# Your goal:
Give the records again in full, exactly as they are.

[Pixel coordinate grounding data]
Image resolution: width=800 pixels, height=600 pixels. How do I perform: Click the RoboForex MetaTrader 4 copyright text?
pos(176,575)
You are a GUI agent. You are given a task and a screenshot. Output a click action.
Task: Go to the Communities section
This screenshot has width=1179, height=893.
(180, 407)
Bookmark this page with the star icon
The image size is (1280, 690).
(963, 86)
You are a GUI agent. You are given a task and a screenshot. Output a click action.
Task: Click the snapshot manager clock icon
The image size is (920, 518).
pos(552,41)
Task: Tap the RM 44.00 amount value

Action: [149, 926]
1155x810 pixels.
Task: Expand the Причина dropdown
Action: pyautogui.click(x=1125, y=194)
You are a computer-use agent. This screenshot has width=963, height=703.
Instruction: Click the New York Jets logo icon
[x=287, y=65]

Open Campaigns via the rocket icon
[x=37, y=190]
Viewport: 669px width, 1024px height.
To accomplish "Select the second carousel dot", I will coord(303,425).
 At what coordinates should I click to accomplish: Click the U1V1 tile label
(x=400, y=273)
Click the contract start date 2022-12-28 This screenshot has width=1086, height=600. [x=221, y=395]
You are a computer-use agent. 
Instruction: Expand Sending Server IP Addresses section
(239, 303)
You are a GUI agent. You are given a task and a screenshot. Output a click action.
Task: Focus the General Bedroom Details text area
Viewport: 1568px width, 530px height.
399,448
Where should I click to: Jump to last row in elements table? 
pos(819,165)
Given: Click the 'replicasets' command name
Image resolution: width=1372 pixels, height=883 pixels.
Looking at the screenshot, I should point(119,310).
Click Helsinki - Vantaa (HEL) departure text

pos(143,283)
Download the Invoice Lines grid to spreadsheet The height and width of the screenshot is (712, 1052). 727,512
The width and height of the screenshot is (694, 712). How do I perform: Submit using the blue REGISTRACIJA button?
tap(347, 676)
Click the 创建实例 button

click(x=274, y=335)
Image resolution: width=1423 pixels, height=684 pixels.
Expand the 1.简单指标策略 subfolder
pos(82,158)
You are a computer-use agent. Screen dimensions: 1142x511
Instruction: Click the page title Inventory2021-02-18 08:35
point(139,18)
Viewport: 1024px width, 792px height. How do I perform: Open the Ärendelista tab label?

# Solution for this problem:
Image resolution: width=800 pixels, height=600 pixels. How do I perform: Click the RoboForex MetaTrader 4 copyright text?
pos(176,575)
You are a GUI agent. You are given a task and a screenshot. Output a click action.
Task: Go to the Communities section
This screenshot has width=1179, height=893.
(180, 407)
Bookmark this page with the star icon
The image size is (1280, 690).
(963, 86)
You are a GUI agent. You are given a task and a screenshot. Output a click action.
Task: Click the snapshot manager clock icon
The image size is (920, 518).
pos(552,41)
Task: Tap the RM 44.00 amount value

Action: [149, 926]
1155x810 pixels.
Task: Expand the Причина dropdown
Action: pyautogui.click(x=1125, y=194)
You are a computer-use agent. This screenshot has width=963, height=703.
Instruction: Click the New York Jets logo icon
[x=287, y=65]

Open Campaigns via the rocket icon
[x=37, y=190]
Viewport: 669px width, 1024px height.
To accomplish "Select the second carousel dot", I will coord(303,425).
 At what coordinates should I click to accomplish: Click the U1V1 tile label
(x=400, y=273)
Click the contract start date 2022-12-28 This screenshot has width=1086, height=600. [x=221, y=395]
You are a computer-use agent. 
Instruction: Expand Sending Server IP Addresses section
(239, 303)
You are a GUI agent. You are given a task and a screenshot. Output a click action.
Task: Focus the General Bedroom Details text area
Viewport: 1568px width, 530px height.
399,448
Where should I click to: Jump to last row in elements table? 
pos(819,165)
Given: Click the 'replicasets' command name
Image resolution: width=1372 pixels, height=883 pixels.
Looking at the screenshot, I should point(119,310).
Click Helsinki - Vantaa (HEL) departure text

pos(143,283)
Download the Invoice Lines grid to spreadsheet The height and width of the screenshot is (712, 1052). 727,512
The width and height of the screenshot is (694, 712). How do I perform: Submit using the blue REGISTRACIJA button?
tap(347, 676)
Click the 创建实例 button

click(x=274, y=335)
Image resolution: width=1423 pixels, height=684 pixels.
Expand the 1.简单指标策略 subfolder
pos(82,158)
You are a computer-use agent. Screen dimensions: 1142x511
Instruction: Click the page title Inventory2021-02-18 08:35
point(139,18)
Viewport: 1024px width, 792px height. How do I perform: Open the Ärendelista tab label?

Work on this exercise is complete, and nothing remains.